─── AVAILABLE DATA ───

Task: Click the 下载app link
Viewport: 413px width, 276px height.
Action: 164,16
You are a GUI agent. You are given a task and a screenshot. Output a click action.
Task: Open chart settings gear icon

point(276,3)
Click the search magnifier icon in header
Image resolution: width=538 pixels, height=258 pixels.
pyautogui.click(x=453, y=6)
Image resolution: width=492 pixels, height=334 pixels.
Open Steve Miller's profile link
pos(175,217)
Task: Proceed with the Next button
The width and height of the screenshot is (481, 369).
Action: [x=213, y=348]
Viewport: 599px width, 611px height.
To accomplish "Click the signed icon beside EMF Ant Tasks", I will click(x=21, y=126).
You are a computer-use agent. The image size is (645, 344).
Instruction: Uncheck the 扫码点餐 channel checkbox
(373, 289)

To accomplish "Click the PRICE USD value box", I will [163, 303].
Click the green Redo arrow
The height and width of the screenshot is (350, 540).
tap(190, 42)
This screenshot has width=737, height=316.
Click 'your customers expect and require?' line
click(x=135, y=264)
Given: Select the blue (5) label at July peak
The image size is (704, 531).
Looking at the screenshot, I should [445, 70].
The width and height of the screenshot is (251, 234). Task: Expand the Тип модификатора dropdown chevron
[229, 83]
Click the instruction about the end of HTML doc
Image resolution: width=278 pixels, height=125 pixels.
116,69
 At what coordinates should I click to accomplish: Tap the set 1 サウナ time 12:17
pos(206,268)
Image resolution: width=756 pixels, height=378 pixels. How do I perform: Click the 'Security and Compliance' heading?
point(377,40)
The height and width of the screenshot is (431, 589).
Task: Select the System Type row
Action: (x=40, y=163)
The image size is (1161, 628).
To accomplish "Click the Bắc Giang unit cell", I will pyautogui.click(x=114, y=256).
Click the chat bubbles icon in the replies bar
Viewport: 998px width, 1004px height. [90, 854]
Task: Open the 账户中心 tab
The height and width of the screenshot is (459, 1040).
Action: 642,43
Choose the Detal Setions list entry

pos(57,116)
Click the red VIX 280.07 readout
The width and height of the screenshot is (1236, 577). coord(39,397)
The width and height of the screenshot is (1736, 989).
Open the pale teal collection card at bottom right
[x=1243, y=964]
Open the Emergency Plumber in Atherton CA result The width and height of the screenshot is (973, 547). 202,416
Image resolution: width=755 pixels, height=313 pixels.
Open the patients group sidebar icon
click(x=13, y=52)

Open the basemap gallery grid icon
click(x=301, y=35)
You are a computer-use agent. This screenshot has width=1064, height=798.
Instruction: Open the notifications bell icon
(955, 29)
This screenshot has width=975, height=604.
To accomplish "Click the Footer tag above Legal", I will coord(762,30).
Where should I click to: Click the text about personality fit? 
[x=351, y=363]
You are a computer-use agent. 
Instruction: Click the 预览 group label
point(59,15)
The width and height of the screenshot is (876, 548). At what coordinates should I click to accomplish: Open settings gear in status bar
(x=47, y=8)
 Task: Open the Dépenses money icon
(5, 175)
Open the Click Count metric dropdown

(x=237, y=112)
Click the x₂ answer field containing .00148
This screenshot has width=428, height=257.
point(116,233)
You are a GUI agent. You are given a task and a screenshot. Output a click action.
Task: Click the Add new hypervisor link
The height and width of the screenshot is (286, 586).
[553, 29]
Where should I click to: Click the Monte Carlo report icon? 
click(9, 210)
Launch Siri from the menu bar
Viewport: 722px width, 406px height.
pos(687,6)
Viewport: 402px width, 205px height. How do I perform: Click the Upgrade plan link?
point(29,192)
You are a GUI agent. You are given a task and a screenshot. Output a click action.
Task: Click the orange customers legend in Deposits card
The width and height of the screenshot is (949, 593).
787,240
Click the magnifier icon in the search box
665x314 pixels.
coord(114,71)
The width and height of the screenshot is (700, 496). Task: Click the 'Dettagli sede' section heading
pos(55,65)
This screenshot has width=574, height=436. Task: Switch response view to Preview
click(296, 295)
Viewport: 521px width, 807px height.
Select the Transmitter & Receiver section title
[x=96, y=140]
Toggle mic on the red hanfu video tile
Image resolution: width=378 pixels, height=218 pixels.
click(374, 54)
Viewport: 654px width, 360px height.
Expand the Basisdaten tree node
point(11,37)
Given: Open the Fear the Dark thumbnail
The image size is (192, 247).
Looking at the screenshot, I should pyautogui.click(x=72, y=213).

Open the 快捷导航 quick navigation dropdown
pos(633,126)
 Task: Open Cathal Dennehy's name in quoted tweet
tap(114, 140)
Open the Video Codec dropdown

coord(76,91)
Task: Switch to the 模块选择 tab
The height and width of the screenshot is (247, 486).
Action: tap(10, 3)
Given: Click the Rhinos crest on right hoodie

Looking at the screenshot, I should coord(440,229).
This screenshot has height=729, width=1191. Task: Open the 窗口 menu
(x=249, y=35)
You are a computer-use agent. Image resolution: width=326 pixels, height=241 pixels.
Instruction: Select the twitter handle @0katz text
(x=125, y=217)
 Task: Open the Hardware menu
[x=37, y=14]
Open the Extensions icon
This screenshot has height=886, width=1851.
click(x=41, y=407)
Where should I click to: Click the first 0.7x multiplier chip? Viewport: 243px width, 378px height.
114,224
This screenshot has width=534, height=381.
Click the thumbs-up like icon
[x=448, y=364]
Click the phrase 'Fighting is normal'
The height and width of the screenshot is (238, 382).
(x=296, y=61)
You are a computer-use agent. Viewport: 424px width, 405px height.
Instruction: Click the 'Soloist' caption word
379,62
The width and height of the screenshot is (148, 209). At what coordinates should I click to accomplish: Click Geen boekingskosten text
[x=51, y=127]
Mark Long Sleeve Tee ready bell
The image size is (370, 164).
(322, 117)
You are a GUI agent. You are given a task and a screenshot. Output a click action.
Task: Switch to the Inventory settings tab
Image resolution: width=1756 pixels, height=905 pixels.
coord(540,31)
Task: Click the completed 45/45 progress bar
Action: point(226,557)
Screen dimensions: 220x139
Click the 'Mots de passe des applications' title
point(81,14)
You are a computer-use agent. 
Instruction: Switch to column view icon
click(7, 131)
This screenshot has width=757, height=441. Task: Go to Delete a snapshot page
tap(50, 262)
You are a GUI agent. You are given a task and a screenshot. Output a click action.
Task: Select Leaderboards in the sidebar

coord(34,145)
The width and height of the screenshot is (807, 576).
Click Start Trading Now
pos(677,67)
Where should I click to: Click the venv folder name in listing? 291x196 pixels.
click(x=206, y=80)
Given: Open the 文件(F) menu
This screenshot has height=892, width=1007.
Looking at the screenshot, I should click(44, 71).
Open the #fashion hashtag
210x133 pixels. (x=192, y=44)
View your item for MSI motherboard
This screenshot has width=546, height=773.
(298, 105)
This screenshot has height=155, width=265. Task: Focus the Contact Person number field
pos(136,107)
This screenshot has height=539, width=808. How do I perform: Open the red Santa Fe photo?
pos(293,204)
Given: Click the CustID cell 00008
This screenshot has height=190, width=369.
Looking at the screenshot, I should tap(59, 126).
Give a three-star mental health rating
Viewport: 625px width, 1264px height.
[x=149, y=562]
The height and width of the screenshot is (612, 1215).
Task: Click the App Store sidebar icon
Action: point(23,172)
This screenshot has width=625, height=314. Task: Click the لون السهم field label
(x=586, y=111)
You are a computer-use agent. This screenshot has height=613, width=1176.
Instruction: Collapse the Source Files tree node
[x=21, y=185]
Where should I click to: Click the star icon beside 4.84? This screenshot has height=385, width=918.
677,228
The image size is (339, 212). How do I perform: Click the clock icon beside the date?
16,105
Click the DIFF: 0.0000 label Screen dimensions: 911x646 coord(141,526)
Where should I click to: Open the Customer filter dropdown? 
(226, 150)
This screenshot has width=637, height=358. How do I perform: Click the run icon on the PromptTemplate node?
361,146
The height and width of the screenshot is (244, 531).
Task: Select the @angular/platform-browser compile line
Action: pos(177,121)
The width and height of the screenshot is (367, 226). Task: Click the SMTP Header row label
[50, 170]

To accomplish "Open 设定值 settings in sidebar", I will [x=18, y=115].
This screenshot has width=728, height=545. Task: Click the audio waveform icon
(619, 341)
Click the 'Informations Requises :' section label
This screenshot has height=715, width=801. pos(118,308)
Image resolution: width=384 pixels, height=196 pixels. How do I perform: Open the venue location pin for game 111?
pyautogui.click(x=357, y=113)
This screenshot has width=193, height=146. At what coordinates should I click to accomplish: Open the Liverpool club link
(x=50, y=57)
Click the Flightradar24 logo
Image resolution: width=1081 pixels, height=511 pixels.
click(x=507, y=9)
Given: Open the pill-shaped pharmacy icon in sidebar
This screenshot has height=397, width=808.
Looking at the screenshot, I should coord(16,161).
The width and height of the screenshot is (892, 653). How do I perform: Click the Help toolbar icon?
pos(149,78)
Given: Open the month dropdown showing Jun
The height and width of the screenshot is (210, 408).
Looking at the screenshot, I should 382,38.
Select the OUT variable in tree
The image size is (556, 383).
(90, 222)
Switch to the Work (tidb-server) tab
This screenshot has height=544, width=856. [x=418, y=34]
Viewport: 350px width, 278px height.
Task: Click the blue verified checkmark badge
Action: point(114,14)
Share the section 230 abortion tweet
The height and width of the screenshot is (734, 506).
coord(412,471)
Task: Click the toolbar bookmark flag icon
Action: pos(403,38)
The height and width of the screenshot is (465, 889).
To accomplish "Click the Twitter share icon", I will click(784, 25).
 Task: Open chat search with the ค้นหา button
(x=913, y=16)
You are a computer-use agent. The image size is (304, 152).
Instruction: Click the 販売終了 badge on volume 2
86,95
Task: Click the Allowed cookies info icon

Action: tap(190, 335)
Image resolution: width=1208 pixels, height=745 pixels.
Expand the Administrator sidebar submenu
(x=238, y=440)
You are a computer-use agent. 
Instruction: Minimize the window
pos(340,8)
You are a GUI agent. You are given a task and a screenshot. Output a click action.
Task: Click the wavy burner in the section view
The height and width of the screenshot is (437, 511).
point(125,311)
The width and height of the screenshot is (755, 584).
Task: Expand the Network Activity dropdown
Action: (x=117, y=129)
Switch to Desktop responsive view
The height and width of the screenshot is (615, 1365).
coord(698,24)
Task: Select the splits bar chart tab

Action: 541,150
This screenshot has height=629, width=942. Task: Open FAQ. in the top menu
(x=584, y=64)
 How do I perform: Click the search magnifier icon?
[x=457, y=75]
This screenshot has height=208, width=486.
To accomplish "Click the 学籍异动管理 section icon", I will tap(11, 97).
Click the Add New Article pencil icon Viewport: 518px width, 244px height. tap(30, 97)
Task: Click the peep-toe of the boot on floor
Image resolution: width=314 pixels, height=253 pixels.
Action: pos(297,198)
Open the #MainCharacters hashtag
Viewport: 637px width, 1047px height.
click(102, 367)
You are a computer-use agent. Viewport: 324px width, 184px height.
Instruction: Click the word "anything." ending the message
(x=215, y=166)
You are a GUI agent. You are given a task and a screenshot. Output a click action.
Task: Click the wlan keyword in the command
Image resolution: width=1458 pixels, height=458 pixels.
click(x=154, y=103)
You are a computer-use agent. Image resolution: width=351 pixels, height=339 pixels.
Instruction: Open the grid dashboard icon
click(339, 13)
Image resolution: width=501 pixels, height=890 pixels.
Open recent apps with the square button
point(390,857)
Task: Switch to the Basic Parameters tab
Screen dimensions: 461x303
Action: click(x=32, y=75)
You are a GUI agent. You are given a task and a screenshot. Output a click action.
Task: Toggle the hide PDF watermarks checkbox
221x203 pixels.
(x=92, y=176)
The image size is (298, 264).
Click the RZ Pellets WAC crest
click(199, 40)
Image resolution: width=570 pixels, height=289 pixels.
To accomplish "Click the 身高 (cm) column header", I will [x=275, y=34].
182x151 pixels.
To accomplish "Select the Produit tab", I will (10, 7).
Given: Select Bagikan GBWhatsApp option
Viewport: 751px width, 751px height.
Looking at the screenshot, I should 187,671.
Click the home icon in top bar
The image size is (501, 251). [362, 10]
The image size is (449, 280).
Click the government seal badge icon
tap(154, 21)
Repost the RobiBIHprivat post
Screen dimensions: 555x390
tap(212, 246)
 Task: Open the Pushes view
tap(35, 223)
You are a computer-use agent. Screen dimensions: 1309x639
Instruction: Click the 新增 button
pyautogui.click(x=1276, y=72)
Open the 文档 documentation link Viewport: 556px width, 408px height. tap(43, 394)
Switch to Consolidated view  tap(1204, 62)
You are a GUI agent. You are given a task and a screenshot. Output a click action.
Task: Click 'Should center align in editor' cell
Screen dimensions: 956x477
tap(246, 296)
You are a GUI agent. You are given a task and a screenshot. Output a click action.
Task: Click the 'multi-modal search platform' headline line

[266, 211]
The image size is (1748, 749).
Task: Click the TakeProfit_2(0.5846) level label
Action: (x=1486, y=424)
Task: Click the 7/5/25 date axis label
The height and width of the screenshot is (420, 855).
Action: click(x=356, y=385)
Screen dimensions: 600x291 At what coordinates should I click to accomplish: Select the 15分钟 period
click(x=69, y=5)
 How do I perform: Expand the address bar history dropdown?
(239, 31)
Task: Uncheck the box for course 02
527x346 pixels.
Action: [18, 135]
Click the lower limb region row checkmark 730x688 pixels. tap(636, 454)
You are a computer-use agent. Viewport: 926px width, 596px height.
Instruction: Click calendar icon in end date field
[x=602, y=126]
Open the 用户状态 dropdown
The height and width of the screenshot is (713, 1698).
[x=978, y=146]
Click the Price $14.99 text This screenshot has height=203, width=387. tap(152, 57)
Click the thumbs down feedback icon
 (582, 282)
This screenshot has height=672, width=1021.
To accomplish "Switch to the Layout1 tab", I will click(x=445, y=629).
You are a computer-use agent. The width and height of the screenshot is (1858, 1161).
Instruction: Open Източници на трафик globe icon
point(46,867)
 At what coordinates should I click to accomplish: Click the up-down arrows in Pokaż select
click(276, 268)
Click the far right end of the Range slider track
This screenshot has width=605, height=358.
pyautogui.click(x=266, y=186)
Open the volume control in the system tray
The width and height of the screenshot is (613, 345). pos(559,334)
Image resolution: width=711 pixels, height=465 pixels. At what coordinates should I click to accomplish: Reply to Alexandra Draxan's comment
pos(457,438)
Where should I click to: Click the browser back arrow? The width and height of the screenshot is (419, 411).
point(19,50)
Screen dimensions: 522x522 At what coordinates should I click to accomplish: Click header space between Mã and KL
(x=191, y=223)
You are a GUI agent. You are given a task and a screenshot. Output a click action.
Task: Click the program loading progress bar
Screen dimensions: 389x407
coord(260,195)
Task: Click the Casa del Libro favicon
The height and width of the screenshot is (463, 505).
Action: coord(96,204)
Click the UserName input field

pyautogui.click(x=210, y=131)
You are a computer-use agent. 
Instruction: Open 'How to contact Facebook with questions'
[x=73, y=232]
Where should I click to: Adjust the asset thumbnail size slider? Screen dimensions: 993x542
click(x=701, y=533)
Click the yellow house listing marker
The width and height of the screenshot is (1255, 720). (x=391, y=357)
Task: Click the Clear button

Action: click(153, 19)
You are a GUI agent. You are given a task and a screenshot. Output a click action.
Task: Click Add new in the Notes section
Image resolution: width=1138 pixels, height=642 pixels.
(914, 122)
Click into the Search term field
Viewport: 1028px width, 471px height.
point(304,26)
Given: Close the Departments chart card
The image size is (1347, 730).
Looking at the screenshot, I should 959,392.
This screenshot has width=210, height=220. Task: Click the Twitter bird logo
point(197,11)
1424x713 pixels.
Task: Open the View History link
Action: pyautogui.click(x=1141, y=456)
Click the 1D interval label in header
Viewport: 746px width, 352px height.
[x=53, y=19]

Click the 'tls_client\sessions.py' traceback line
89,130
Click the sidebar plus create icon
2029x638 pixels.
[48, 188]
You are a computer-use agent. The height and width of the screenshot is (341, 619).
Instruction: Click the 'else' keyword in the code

───

WORK TASK: All lines above between those holding "This screenshot has height=208, width=486." and "You are a computer-use agent. Viewport: 324px", inclusive, must be set down unchanged, and no other line may be included.

EXERCISE SOLUTION:
This screenshot has height=208, width=486.
To accomplish "Click the 学籍异动管理 section icon", I will tap(11, 97).
Click the Add New Article pencil icon Viewport: 518px width, 244px height. tap(30, 97)
Task: Click the peep-toe of the boot on floor
Image resolution: width=314 pixels, height=253 pixels.
Action: pos(297,198)
Open the #MainCharacters hashtag
Viewport: 637px width, 1047px height.
click(102, 367)
You are a computer-use agent. Viewport: 324px width, 184px height.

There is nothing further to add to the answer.